I am an inventor more deserving far than all those who have preceded me; a musician, moreover, who has discovered something like the key of love. At present, a country gentleman of a bleak land with a sober sky, I try to rouse myself with the memory of my beggar childhood, my apprenticeship, or my arrival in wooden shoes... the sober air of this bleak countryside feeds vigorously my dreadful skepticism. But since this skepticism cannot, henceforth, be put to use, and since, moreover, i am dedicated to a new torment,- I expect to become a very vicious madman.

III.

In a loft, where I was shut in when I was twelve, I got to know the world; I illustrated the human comedy. I learned history in a wine cellar. In a northern city, at some nocturnal level, I met all the women of the old masters. In an old arcade in Paris I was taught the classical sciences. In a magnificent dwelling, encircled by the entire Orient, I accomplished my prodigious work and spent my illustrious retreat...

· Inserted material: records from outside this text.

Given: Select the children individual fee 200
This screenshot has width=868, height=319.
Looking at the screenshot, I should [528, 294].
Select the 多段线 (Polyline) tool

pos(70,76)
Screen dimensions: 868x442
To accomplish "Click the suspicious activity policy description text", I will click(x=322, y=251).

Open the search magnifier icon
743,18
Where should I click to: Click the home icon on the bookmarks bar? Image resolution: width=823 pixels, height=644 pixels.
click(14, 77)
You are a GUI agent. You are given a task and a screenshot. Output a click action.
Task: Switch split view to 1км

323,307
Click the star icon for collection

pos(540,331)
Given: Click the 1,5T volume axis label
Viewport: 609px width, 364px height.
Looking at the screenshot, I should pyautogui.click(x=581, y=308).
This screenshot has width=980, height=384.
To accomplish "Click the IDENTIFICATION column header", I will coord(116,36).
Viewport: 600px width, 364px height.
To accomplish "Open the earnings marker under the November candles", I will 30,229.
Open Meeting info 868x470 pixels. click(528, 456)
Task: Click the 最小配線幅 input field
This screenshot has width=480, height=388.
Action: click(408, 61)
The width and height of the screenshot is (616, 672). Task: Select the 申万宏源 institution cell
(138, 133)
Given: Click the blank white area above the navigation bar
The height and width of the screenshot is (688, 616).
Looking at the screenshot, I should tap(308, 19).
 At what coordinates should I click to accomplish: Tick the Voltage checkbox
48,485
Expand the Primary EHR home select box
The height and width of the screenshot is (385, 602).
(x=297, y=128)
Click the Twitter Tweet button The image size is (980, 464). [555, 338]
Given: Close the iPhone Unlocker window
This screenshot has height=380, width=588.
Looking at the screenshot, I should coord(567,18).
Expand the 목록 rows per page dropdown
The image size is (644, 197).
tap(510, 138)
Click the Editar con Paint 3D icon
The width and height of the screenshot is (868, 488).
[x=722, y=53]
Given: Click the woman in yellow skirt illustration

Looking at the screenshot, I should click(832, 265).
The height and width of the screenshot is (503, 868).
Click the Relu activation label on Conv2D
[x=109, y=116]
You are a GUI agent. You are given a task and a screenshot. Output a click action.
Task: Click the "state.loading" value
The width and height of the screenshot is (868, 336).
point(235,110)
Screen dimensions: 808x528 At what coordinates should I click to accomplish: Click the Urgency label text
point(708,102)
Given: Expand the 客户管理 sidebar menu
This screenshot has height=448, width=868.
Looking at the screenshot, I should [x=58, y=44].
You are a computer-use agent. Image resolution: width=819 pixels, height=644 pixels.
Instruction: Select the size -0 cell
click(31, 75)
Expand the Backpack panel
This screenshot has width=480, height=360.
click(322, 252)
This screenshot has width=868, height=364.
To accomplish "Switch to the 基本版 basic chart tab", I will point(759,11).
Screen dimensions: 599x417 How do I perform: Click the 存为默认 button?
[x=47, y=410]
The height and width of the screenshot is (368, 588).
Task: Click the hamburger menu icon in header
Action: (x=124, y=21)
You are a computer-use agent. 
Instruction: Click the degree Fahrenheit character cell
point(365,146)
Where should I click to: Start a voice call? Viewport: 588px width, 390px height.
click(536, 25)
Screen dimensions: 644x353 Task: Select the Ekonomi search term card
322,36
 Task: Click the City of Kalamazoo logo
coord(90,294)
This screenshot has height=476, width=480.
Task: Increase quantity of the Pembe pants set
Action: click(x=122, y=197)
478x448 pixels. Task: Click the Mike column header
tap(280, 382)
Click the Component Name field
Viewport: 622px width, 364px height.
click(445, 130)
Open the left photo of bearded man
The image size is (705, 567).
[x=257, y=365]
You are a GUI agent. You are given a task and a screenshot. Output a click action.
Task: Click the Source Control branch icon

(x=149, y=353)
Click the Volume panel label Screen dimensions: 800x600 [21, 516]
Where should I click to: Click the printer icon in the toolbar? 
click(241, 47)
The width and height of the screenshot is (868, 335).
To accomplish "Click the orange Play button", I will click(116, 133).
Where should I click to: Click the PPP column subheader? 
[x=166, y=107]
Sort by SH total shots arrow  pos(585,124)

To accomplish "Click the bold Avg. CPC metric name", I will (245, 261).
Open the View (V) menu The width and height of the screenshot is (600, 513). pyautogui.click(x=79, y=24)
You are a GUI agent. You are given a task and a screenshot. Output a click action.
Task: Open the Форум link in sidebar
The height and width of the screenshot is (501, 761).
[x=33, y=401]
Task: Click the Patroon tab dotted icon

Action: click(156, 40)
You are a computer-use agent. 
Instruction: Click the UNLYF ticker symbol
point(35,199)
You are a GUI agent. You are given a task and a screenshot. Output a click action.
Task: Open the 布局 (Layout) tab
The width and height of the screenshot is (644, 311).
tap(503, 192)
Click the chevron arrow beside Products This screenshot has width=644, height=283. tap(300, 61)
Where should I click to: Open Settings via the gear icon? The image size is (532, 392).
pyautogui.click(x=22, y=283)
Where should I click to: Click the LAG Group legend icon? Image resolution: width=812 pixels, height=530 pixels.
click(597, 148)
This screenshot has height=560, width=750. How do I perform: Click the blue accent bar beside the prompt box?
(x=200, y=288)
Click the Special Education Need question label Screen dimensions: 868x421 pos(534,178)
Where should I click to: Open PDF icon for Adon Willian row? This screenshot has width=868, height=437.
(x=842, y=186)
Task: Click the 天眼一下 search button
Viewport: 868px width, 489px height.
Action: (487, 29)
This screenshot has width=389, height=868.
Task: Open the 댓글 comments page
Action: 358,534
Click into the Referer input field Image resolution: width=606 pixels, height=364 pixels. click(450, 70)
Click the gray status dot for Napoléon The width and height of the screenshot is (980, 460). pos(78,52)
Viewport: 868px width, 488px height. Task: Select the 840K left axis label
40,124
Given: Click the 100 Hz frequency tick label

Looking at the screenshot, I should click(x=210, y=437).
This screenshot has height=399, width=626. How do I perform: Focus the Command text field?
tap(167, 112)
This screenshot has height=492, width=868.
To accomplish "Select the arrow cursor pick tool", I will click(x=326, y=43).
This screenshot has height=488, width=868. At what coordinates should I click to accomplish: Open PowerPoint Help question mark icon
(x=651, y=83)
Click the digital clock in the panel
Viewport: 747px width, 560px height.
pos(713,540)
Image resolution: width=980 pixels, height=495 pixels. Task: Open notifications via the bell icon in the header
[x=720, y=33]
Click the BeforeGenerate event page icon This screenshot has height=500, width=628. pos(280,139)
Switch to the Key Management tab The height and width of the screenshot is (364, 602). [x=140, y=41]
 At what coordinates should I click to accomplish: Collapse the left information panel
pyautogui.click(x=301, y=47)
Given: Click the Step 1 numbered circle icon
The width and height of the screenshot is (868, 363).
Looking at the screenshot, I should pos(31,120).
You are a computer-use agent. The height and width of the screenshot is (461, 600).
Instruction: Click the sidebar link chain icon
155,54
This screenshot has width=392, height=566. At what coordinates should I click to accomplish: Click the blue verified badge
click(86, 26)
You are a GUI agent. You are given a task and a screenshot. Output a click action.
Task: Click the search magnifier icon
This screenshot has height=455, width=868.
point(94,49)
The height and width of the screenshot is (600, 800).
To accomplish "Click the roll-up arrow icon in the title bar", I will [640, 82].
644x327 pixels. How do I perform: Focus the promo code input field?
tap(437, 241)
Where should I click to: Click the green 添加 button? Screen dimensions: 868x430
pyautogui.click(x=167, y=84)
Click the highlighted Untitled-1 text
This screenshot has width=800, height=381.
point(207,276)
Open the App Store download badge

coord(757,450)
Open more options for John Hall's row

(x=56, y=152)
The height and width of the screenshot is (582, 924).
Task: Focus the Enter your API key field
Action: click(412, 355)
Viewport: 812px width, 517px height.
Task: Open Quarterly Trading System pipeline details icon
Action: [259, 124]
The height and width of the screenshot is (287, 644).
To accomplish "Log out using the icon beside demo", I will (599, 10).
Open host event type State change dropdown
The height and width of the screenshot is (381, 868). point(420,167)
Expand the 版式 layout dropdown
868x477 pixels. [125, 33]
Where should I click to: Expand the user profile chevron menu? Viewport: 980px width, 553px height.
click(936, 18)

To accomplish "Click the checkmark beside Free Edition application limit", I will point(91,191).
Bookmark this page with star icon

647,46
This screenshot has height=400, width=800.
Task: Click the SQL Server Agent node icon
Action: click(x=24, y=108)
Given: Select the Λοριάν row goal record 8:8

Arthur Rimbaud,fragment of _Lives_ excerpted from _Illuminations_, trans. Louise Varese

----------


## stlukesguild

_The Future Phenomenon_

A pallid sky, above the world which is dying of its own decrepitude, may possibly be departing with the clouds: shreds of worn-out purple sunsets are fading within a river that sleeps on a horizon steeped in water and light-rays. The trees are bored and ill at ease, and the tent of the Showman of Past Things rises beneath their whitened leaves... Many a streetlamp is waiting for the twilight and reviving the faces of a wretched crowd, crushed by immortal sickness and immemorial sin- men along side of their sickly accomplices, who are pregnant with the miserable fruits that will destroy the earth. In the troubled silence of all the eyes entreating the far-away sun, which plunges beneath the water with a despairing cry, here is his basic sales-pitch: 'No sign treats you to the show within, because no present day painter could supply even a sorry shadow of it. I am bringing you alive (and preserved throughout the ages by the supreme power of science) a Woman of ancient times. Some primordial innocent madness, some ecstasy of gold; I don't know what it is! which she calls her hair, curves down with silken grace and falls about a face lit up by the bloodstained nakedness of her lips. Instead of a vain apparel, she has a body, and though her eyes are like precious gems, they cannot match the gaze that comes from her blissful flesh: from breast upraised as if they were full of everlasting milk, their nipples toward the sky, to glistening legs still salty from the primeval sea. The husbands recalling their poor wives, bald, morbid, and filled with horror, surge forward... The poets of those days feeling their lifeless eyes reillumined, will make their way back toward their lamps, their brains fleetingly rapt with a hint of glory, haunted by Rhythm and oblivious that they exist in an age that has outlived beauty.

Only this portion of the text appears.